*TEXT SECTION*
|---|

Mostly Overland

in search of Kinder eggs

Antigua

So I realize why it’s been so hard to get going on the blog. So much happened in the first three weeks in Guatemala — I was living there more so than traveling there — that it just seemed daunting to try to capture it all. (The other thing is that I keep taking new photos every day, and I prefer editing the photos to writing).  As I started moving more quickly, my experiences in any given place were more limited and lent themselves to being captured in writing and pictures more easily. So I’ll write a bit about Guatemala now, post some stuff about other places in Central America, and then come back to it.

La Merced, Antigua

La Merced, Antigua

As I mentioned in my last post, Antigua, Guatemala is the third of now four capitals for this relatively young country. The second capital, now called Ciudad Vieja, was built on the side of a volcano and was destroyed by a mudslide following an eruption. Appreciating the dangers of building your capital on one volcano, the Spaniards decided it was far more sensible to locate their newer capital in between three volcanos, and hence the city we now know as Antigua was born.

Ball court in front of the ruins at the Candelaria; site of my basketball redemption when I stuffed a Swiss girl who was at least a foot shorter than me.

Ball court at the Candelaria; site of my basketball redemption when I stuffed a Swiss girl who was at least a foot shorter than me.

|---|

*TASK INSTRUCTIONS*
(a) Rewrite the travel post about Antigua between "Mostly Overland" and "back to it.", inclusive, changing "blog" to "journal".
(b) List every distinct place name that appears in the travel post about Antigua.
The lines that follow come from a different source than the travel post about Antigua.

*EXCERPTED DATA*
|---|

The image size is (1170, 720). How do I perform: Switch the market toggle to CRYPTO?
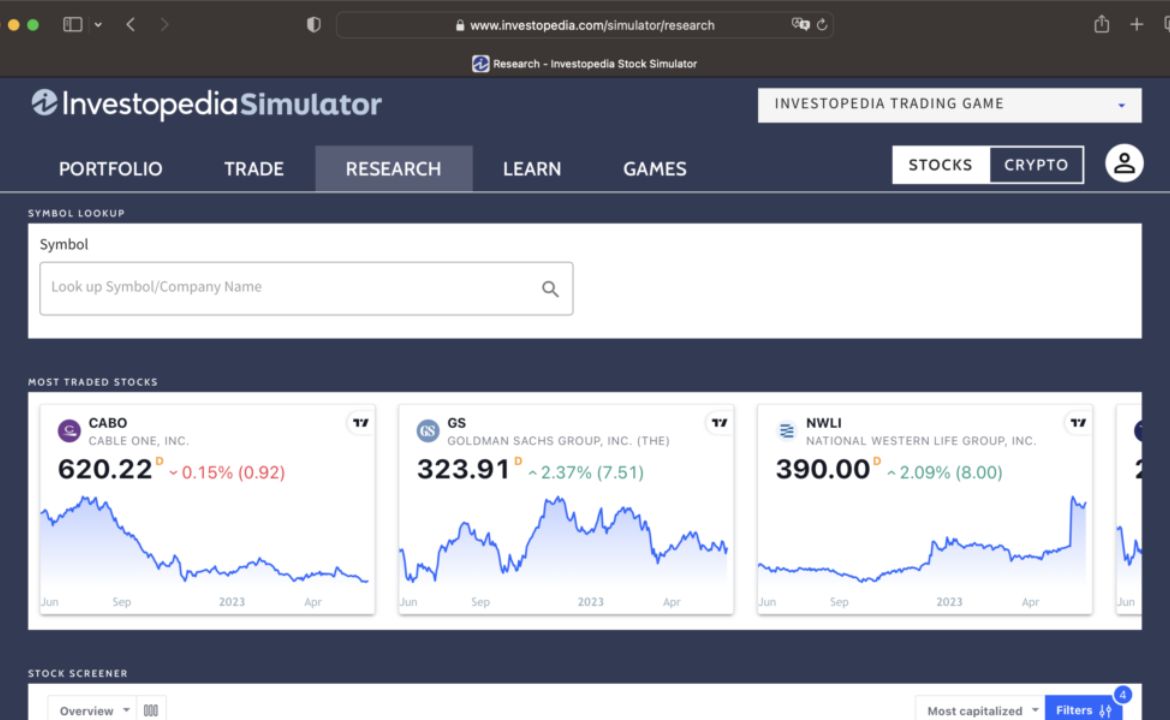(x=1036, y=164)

|---|

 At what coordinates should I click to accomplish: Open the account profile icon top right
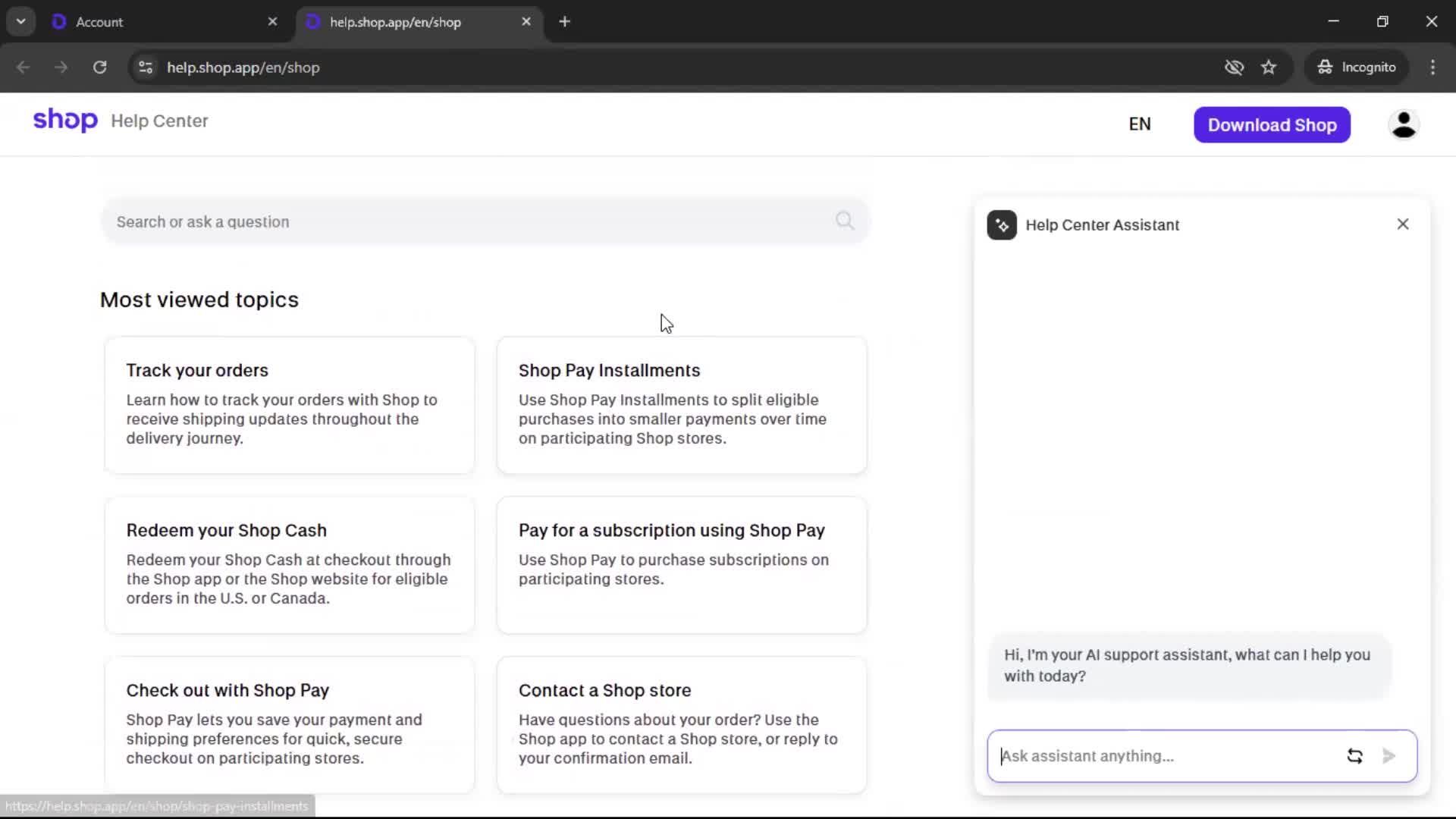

|---|

*OUTPUTS*
(a)
Mostly Overland

in search of Kinder eggs

Antigua

So I realize why it’s been so hard to get going on the journal. So much happened in the first three weeks in Guatemala — I was living there more so than traveling there — that it just seemed daunting to try to capture it all. (The other thing is that I keep taking new photos every day, and I prefer editing the photos to writing).  As I started moving more quickly, my experiences in any given place were more limited and lent themselves to being captured in writing and pictures more easily. So I’ll write a bit about Guatemala now, post some stuff about other places in Central America, and then come back to it.

(b) Antigua, Guatemala, Central America, La Merced, Ciudad Vieja, Candelaria